From: "Andy "Krazy" Glew" on
I wrote th following for my wiki,
http://semipublic.comp-arch.net/wiki/SYSENTER/SYSEXIT_vs._SYSCALL/SYSRET
and thought thgat USEnet comp.arch might be interested:



My bad.

I defined the Intel P6's SYSENTER/SYSEXIT instructions. As I will
explain below, they went a bit too far. AMD's more conventional
SYSCALL/SYSRET instructions were more successful.

No secrets here: the instructions have obviously been published, and the
motivations have been documented in the patents.

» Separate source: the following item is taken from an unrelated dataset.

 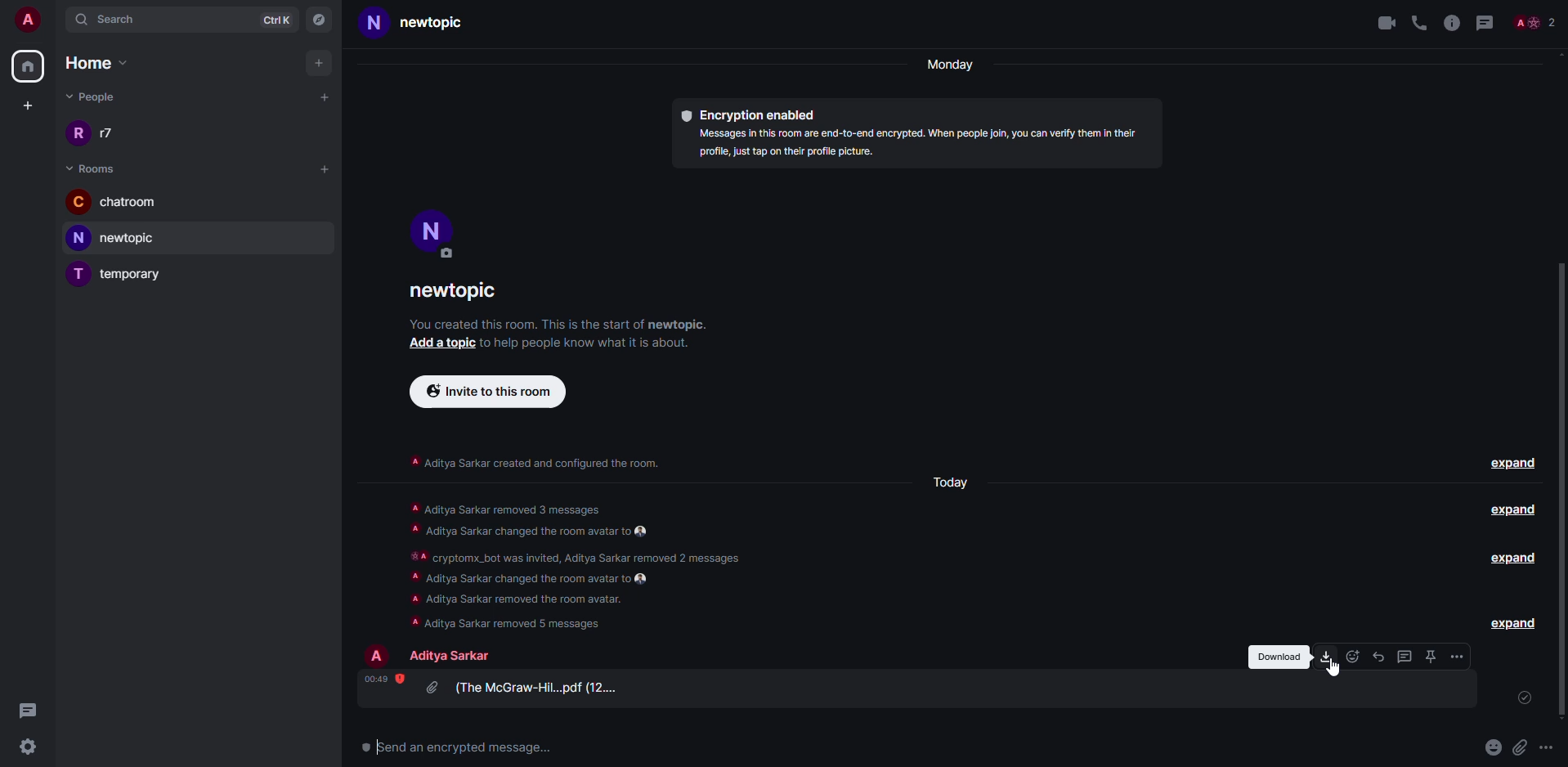 What do you see at coordinates (921, 142) in the screenshot?
I see `info` at bounding box center [921, 142].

SYSENTER/SYSEXIT were motivated by the following:

System calls are really just function calls. With security. They have
to switch stacks, etc.

Call instructions are really quite CISCy. They save the current
instruction pointer, and then transfer. That's at least two operations.

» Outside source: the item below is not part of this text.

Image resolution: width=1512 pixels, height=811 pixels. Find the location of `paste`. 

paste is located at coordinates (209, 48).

Many RISC instruction sets have given up CALL instructions that use a
stack in favor of [[branch-and-link with call hint]] - an instruction
that saves the current program counter in a register, and then branches.
It has a hint to indicate that it is likely to return to after the
call point.

On the P6 microarchitecture, even branch-and-link really wanted to be
two uops:
# reg := current_IP
# IP := target



In my previous job at Gould I had maintained and optimized the low level
code - the user level library stubs (which I had worked on inlining),
and the code they transferred to in the kernel.

The target for a system call is not specified by the user. Instead, it
tends to be a single hardwired entry point. Sometimes the user
specifies a vector number, i.e. a system call number, which might be
used to vector code - but usually most of the different system calls
share common code at the beginning, the system call prologue, so direct
vectoring is not a win. Indeed, one often sees directly vectored system
calls immediately save the vector number into a register, and then
branch to a comon routine, and only much later vector diverge again.

At Gould, at least, there was only a single library that was called by
the user to transfer to the kernel. It was always mapped at the same
address, whether it was shared or process private. In this situation I
observed that it was redundant to have the system call instruction save
the instruction pointer. The instruction pointer of the user code that
was calling the system call was already saved on the user stack,
and the system call stub libraries were always at the same address.
Similarly, it was also known what address to return to.

Therefore, I decided to create, not SYSCALL/SYSRET, but
SYSENTER/SYSEXIT. I considered something almost if not exactly the
same as AMD SYSCALL/SYSEXIT, but decided to be more aggressive, more
RISCy, and define SYSENTER/SYSEXIT. SYSENTER just changed privilege
levels, transferring to an address specified in a register. SYSRET did
the reverse. Because x86 required the stack to be changed,
SYSENTER/SYSEXIT had to define SS:ESP as well as CS:EIP. Hardwired
values were used whenever possible.

Observe: the original idea was to change just the program counter. Of
course, in x86 this becomes CS:EIP, which is reasonable. But we start
sliding down the slippery slope when we have to change SS:ESP as well.
We aren't allowed to just block interrupts while kernel code loads a new
SS:ESP. It turns out that there
are consistency checks; e.g. NMI might panic if it occurred when there
was a privileged CS:EIP and an unpriviliged SS:ESP.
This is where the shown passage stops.